Fundamental idea behind any compression: find a more compact representation
of the same information.

Huffman codes:

    General purpose method of efficiently representing tokens based on their
    frequency.  More frequent tokens need fewer bits to represent them.

	- Must be unambiguous
	- Good if it's "optimal" (more on that later in the semester)

    - First, do frequency counts of all tokens

    - Algorithm
      - add all tokens + frequency counts into a set
      - loop until set has only one element
	- remove two elements with *minimum* frequency count
	- create a tree node, with these as children
	  - frequency count of tree node = sum of children
	  - add back into the set

    - Final tree is labelled with 0/1 for left/right transitions.

    - To encode:
      - Look up token in tree, output bits from the root down to the token

    - To decode:
      - Walk down the tree, following the bits until you hit a terminal.
      - Output token, go back to the top and repeat.

    Important observation: Huffman codes require a minimum of one
    bit per token.  If you want better compression, you need to
    know more about the structure of your data.

FAX machines:

    At 100 lines per inch, there are 850x1100 pixels (~1M) on a printed page.
    FAX communication: 9600 bits per second.  Uncompressed, it would take
    ~100 seconds to transmit a page.  (More because they want error checking.)

    Run length encoding: small integers saying how long each run of
    black or white pixels is.  Huffman codes for these integers (based
    on how frequently different integers occur, presumably on some
    large corpus of test documents).  For common case (mostly white
    page with a little black), the compression can be 10:1.

    Question: what's the worst case?

Text compression:

    Rather than letter-by-letter compression, we want to take advantage
    of larger structures (e.g., words & phrases).

    Straw-man version: everybody has a copy of the dictionary.  Every
    word has a number (its position in the dictionary).  Compression
    is writing out a list of integers.

    Problem 1: everybody needs the same (large) dictionary.
    Problem 2: what if you want to support a foreign language?

    Goal: adaptively build dictionary based on the input.

    Classic papers: Lempel-Ziv (1977) or Lempel-Ziv-Welch (1984).
    Gzip uses something related to LZ77, but not exactly the same.

    Let's talk about how Gzip works, starting from the decompression side.

    - At any given time, the decompressor already knows the text it's output.
      (Or, a window of that text.)

    - Decompression instructions either say:
      - output these N bytes
      - output N bytes we've seen before (relative to the current position)

    - Standard Huffman table (not even terribly optimized in Gzip) for how to
      efficiently represent these instructions.

    - Results can vary widely.
      - 2x for many text documents.
      - Much more if it gets lucky.
      - Typically breaks even, at worst, even for random bits.

    Okay, how about the compression side?
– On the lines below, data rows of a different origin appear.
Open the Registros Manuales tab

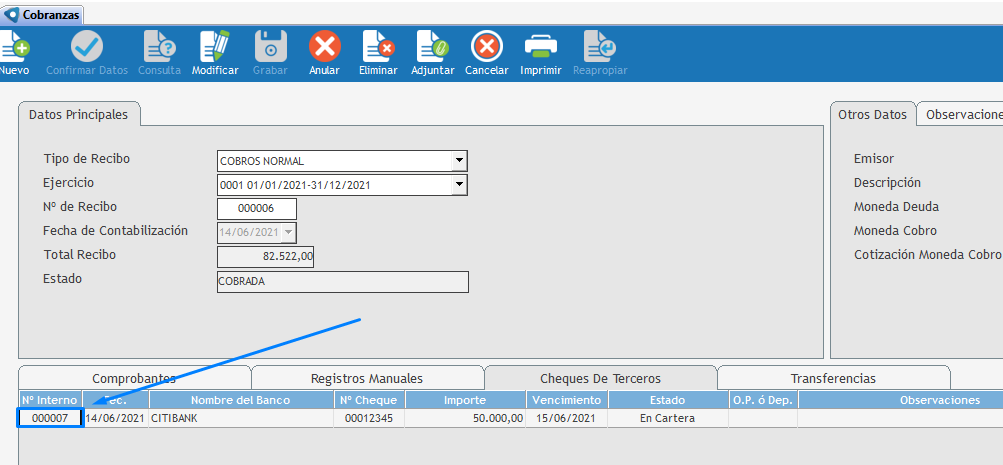(367, 379)
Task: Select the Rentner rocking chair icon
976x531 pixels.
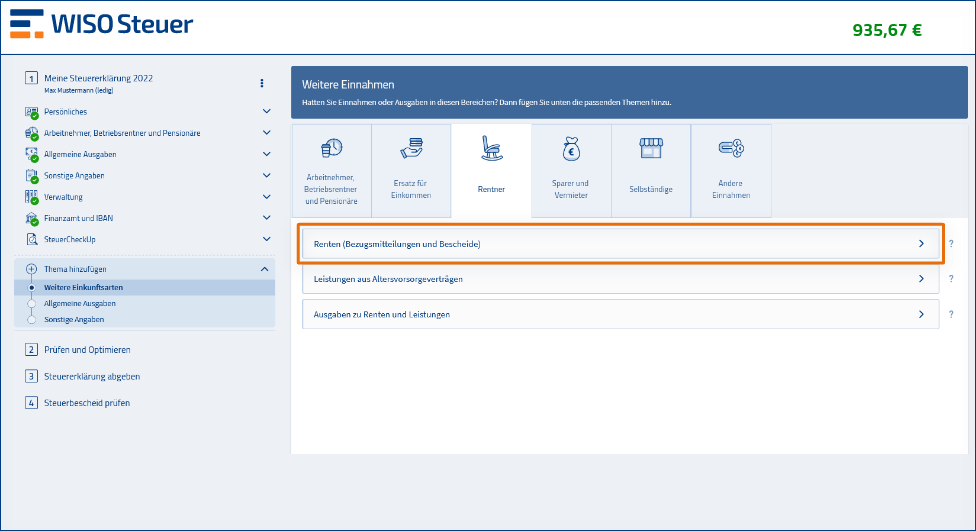Action: coord(491,150)
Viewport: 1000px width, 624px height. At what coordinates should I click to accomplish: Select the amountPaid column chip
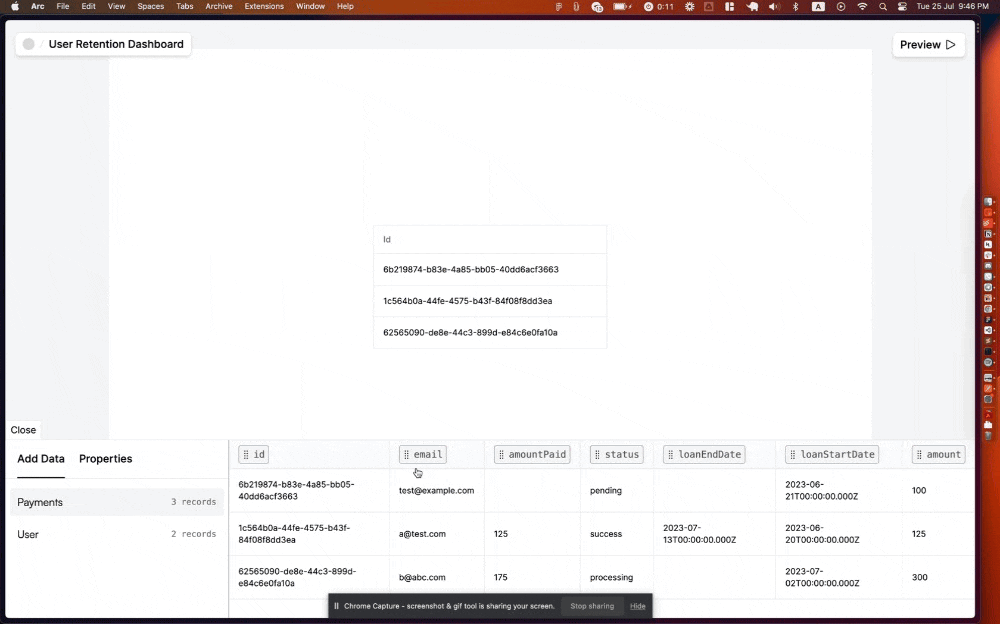[x=532, y=455]
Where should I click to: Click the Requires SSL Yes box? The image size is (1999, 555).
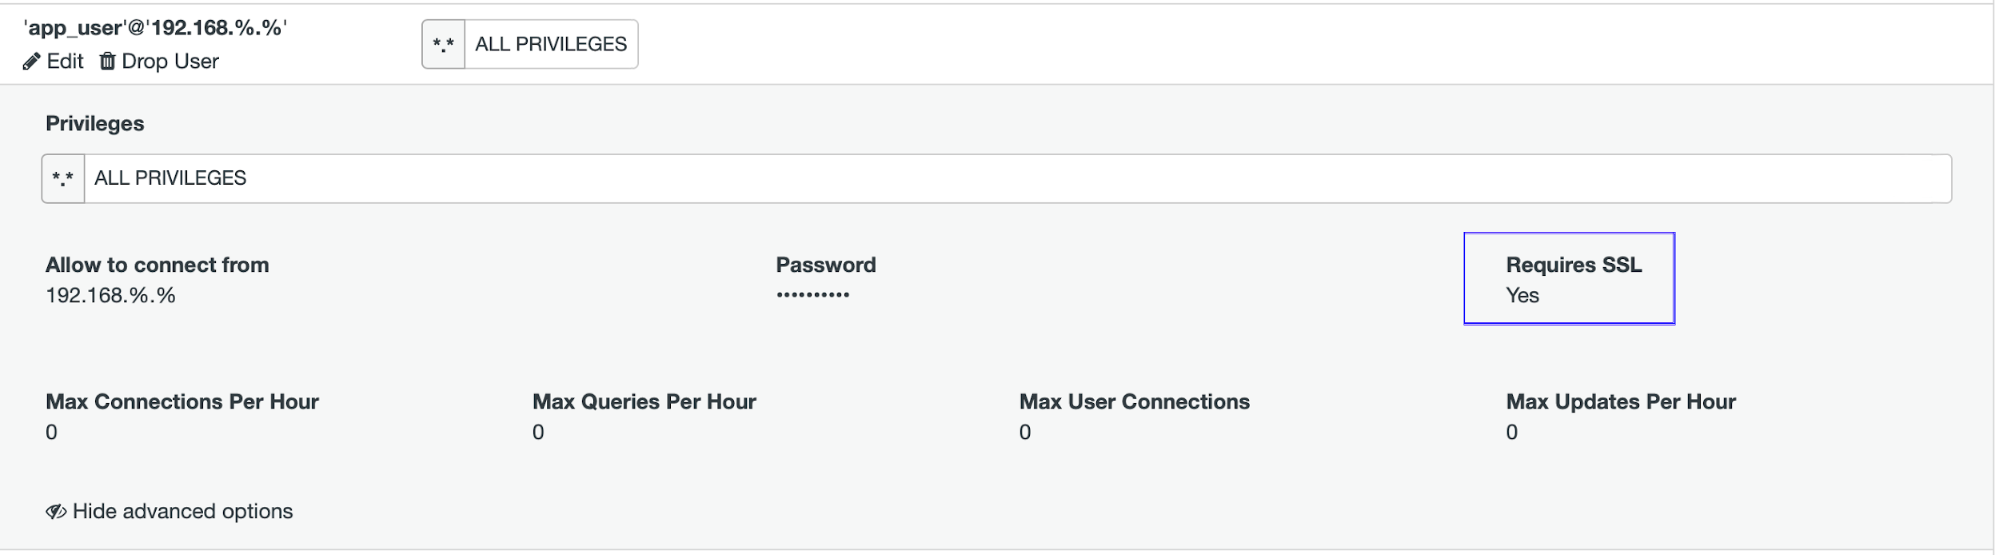click(x=1569, y=279)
    - Simple compressor keeps a hash table of character strings seen
      in the past and their offsets.  Use hash table to look up current
      characters (e.g., 3 at a time) in the history.  If not found, just
      output a literal character and move on.  If found, any entry
      in the hash table could potentially be used with a "distance/length"
      token.

	  Closer to the front = shorter Huffman codes
	  Further from the front = possibly more characters repeated

      More CPU spent searching --> improved compression.

Lossy compression:

    Fundamental idea: the human visual / auditory system doesn't see
    every pixel or hear every minute flutter of audio.  You can make
    changes that are "perceptually" indistinguishable.

    - Images: eyes less sensitive to high frequencies.  Also, more sensitive
      to brightness variation than to color variation.

    - Audio: some tones "mask" other tones.  Your brain will reconstruct
      some missing harmonics.  Etc.

    - Video: like still images, but want to take advantage of similarities from
      one frame to the next frame.

    Basics of JPEG compression:

    - RGB -> YUV

    - Discrete Cosine Transform (a relative of the Fourier Transform),
      works on 8x8 pixel blocks and is invertible.

    - Quantize higher frequencies more than lower frequencies
    - Quantize U/V more than Y
      (in MPEG video, U/V are also downsampled)

    - Variable quantization == JPEG "quality" knob

    - Zig-zag, RLE, Huffman
      - Lossless transformation.  Assumes that quantization will leave
        many zeros behind in the JPEG blocks.

    - Starting with 8 bits per pixel per channel, 24:1 compression
      still looks pretty good.  Assume a 6 megapixel camera (2K x 3K pixels).
      Uncompressed picture: 6M pixels * 3 bytes = 18MB
      Photoshop "maximum" quality JPEG: 3MB (6:1 compression)
      Camera "fine" quality JPEG: 1.5MB (11:1 compression)
      - you'd be hard pressed to see the difference

      Even at 24:1 might see some "ringing" or "blocking" artifacts,
      but only if you zoomed in.